What are Fortune Cookies?

food cooking

Anyone who has been to a Chinese restaurant has had, or at least seen, fortune cookies. These almond or vanilla flavored treats not only taste great, but they boast a surprise inside —- a small strip of paper with a prediction or saying printed on it. You might imagine that the fortune cookie is steeped in centuries of tradition, but you couldn't be more wrong. As with most Chinese takeout foods as we know them, fortune cookies were invented in America not too long ago.

The history of fortune cookies is highly debated. One story tells that fortune cookies were invented in San Francisco sometime around 1914. A chef named Mikoto Hagiwata passed out cookies to those who strolled about in his Japanese tea gardens in Golden Gate Park. Each cookie had a little note inside saying "Thank you." At San Francisco's World's Fair in 1915, Hagiwata passed his treats around, thus introducing fortune cookies to the world.

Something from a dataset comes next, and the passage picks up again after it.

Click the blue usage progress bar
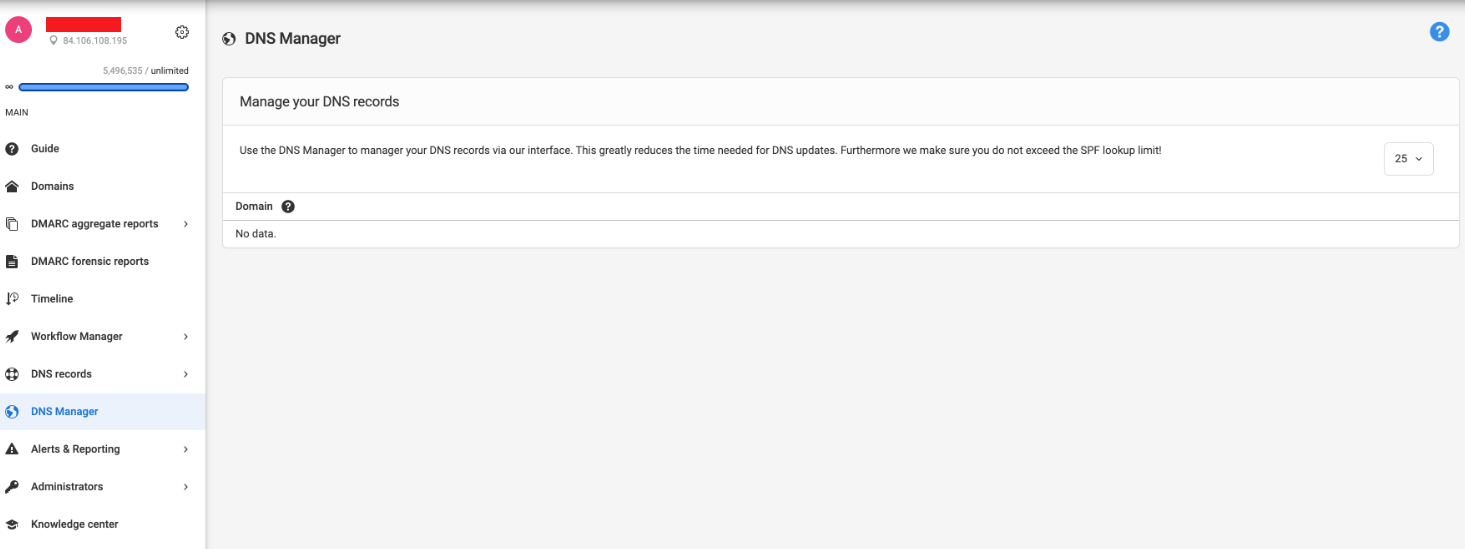 (103, 87)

Hagiwata isn't the only one supposed to have invented fortune cookies, however. David Jung, owner of the Hong Kong Noodle Company in Los Angeles, also lists fortune cookie invention as his claim to fame. Jung claimed to have baked the cookies in 1918 as an encouraging treat for unemployed and down on their luck people who walked the streets looking for work.

Regardless of who actually invented fortune cookies, Chinese Americans saw a purpose in them. Since Americans generally ate dessert after a meal, Chinese restaurants began offering fortune cookies after dinner. Soon, they became part of a traditional Chinese-American meal.

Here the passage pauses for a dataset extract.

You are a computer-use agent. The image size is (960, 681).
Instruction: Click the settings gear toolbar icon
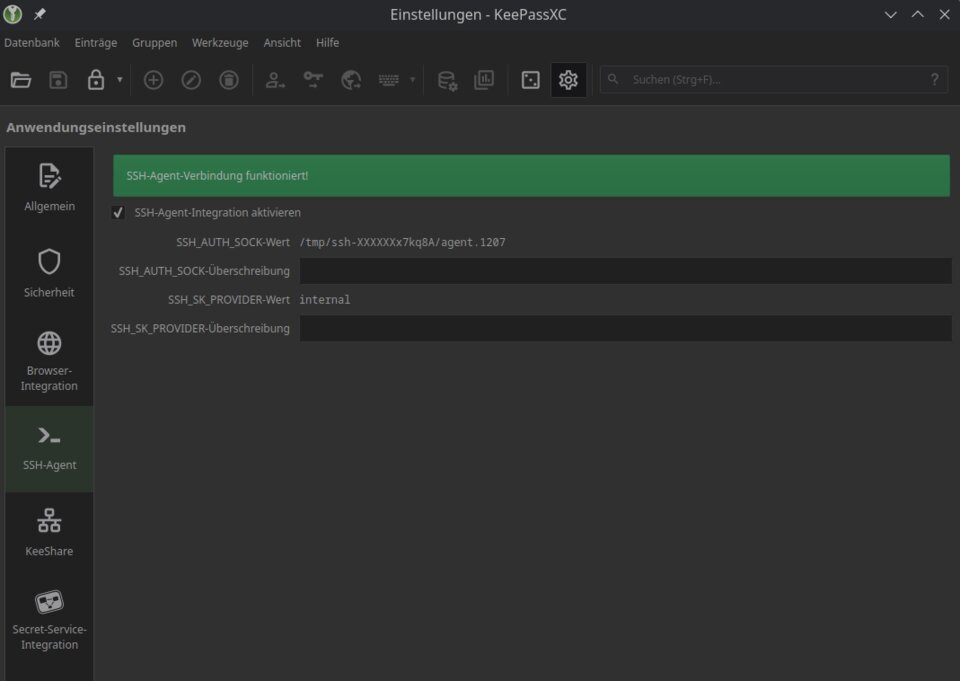[568, 80]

Nowadays, fortune cookies are made in a variety of flavors, including chocolate. They're not just used for after dinner sweets at Chinese restaurants. Fortune cookies are now a popular party favor. In fact, they're used often as wedding favors, but instead of a fortune inside the cookie, the bride and groom's name and wedding date are printed!

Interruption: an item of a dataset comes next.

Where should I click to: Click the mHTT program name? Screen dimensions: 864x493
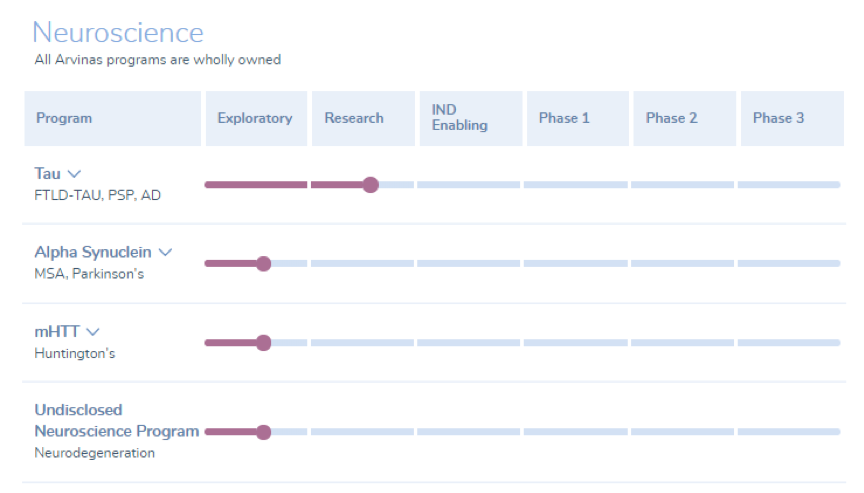pos(57,332)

The fortunes themselves have evolved as well. In addition to the usual fortunes telling of luck and prosperity, the person breaking open a fortune cookie may also find lucky numbers and Chinese language lessons.

Fortune cookies may not have thousands of years of history behind them, but for connoisseurs of Chinese food, this doesn't matter. These crunchy cookies are a wonderful ending to a fine meal. Isn't that all that matters?